Il existe plusieurs algorithmes reconnus basés sur RS pour la détermination de L'ET, dont SEBAL (algorithme de bilan énergétique de surface pour la terre), METRIC (cartographie de L'évapotranspiration à haute résolution avec étalonnage internalisé), SEBS (système de bilan énergétique de surface), GloDET (ensemble de données quotidien mondial, fourni par Water for Food, Daugherty Global Institute, Nebraska), OpenET (en cours d’élaboration par Google avec le soutien de la Banque Mondiale), ETLook, ETMonitor, etc.. <ici également, nous pouvons nous référer à une autre section où différentes méthodes de détermination RS y sont expliquées>.

Malheureusement, ces méthodes ont également leurs propres avantages et limites spécifiques et souffrent toutes d'une validation sur terrain généralement limitée et dispersée. Pratiquement, aucune validation n'est systématiquement effectuée dans la région NENA.

Pour définir la précision des données RS de l’ET et déterminer si leur incertitude est acceptable pour des applications spécifiques, une comparaison avec les mesures de terrain ET est essentielle. Cette comparaison servira non seulement à définir la précision des données RS d’ET mais aussi à fournir la possibilité de calibrer les algorithmes RS calculant ET.

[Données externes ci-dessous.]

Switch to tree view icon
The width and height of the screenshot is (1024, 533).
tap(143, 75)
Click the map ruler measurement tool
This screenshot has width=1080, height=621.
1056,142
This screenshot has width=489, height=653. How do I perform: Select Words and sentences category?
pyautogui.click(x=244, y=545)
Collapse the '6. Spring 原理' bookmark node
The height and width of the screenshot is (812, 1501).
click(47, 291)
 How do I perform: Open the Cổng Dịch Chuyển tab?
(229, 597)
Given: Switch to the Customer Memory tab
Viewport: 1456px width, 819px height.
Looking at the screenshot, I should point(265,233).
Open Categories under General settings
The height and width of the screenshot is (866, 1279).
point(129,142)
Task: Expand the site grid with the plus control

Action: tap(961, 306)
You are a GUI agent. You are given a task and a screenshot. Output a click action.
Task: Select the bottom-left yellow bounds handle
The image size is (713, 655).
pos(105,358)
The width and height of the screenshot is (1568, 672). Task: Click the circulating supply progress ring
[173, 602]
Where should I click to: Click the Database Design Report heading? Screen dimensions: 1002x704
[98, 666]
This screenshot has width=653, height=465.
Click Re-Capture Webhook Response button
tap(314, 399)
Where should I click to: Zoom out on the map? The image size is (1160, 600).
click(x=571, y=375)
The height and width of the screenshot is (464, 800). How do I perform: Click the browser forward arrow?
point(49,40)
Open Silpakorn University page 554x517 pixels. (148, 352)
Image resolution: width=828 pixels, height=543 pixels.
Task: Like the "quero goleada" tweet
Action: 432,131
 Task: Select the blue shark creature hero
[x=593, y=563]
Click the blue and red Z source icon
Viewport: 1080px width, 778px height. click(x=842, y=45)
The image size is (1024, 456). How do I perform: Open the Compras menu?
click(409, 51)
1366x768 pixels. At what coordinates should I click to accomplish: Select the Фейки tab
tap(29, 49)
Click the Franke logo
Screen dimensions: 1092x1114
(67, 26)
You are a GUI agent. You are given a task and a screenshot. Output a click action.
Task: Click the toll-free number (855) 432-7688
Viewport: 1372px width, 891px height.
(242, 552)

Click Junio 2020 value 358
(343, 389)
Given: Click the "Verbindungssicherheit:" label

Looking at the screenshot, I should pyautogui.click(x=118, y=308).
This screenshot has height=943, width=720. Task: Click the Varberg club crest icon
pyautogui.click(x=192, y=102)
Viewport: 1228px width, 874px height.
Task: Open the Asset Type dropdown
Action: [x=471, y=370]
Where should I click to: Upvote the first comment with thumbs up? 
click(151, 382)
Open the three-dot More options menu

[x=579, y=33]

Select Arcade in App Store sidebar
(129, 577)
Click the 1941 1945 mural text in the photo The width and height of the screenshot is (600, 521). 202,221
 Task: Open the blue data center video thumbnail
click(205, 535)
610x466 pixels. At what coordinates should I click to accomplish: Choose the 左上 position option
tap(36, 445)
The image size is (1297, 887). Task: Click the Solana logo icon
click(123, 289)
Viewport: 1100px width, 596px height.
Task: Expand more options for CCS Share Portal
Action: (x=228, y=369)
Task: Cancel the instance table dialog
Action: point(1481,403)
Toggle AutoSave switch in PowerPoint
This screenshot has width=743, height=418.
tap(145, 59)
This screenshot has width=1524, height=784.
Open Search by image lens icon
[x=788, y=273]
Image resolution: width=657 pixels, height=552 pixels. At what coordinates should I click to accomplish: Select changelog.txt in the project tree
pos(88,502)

La FAO, à travers le projet Sida, l’Initiative sur la Pénurie D'eau (WSI), et en partenariat avec le Centre International de recherche agricole en zone aride (ICARDA) et avec L'Université de Cordoue (UCO), a récemment lancé un réseau dans toute la région NENA, pour mesurer L'évapotranspiration des champs (ET) de plusieurs cultures au cours de quelques saisons.

Les pays impliqués à ce stade initial pour la mise en place du réseau sont L'Égypte, La Jordanie, le Liban, Le Maroc et la Tunisie. Les cultures mesurées sont le blé, le maïs, la betterave à sucre et la grenade. D'autres pays et d’autres cultures seront inclus dans les mois à venir.